San Francisco startup Autonet Mobile says it’s developed a technology that solves the long-standing problem of getting reliable internet connectivity in cars.

Cars and the TCP/IP protocol — the protocol that regulates transmission from sender to receiver over the internet — have been a difficult equation to solve. Downloading emails or surfing the web might work, but when it comes to, say, streaming media or using VPN (Virtual Private Network) security, cars and the Internet don’t seem to play well together yet. The problem is handover. When a cellular device moves its connection from one tower to the next, services like YouTube that maintain a persistent TCP connection have to re-establish the connection, which means the video just stops or stutters. Normal handovers can’t keep the transmission connected while the vehicle is in motion. Additionally, the transmission will be troubled with latency problems when signal speed is too slow.

Autonet’s solution is to alter how a mobile car router works with the TCP/IP protocol. Internet services that need a constant connection to work can function at lower speeds, and the user is not forced to restart the session. Autonet’s system also monitors signal strength and packet loss (information over the internet travels in different ‘packages,’ each with its own discrete address, reassembled at the receiver’s location) and trouble-shoots these issues.

So the technology is there. But with new-car sales currently at rock bottom, this might not be the best time for a startup to target the car industry.

Autonet sells its systems both to car manufacturers for inclusion in new cars and to car owners via auto dealers or stereo shops. The internet service is provided and charged for by Autonet. The Manufacturer Suggested Retail Price is $499 and the monthly Internet subscription is $29 a month for 1GB of data and $59 for 5GB. Autonet has been equipping Chrysler cars with internet since August 2008 and recently closed a deal with Cadillac through which its technology will be installed in the CTS Sport Sedan. In May, according to CEO Sterling Pratz, the company will sign a deal with Volkswagen to equip its cars with internet connection. But the American market for car sales this year is expected to be the lowest in a decade.
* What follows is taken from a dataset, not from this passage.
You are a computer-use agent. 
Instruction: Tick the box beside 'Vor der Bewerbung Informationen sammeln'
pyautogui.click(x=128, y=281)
So the risk is that sales to car manufacturers might suffer despite those recent deals. Autonet might have to pin its hopes on car owners to show a direct interest for internet connection in the car.

There’s been little research done on the size of the market for in-car internet access, so it’s a bit hard to gauge what Autonet’s prospects are. But car owners can be a difficult target group, let’s not forget Dash Navigation, the Sunnyvale, Calif.-based company, that unsuccessfully tried to sell a GPS device with Web 2.0-like features so that people could get information such as real-time traffic reports.
Competitors in this field include Junxion and Waav. Car manufacturers like BMW and Mercedes are working on similar products. Autonet earlier raised a first round of funding from Morganthaler and Easton Capital and is currently looking for a second round of financing.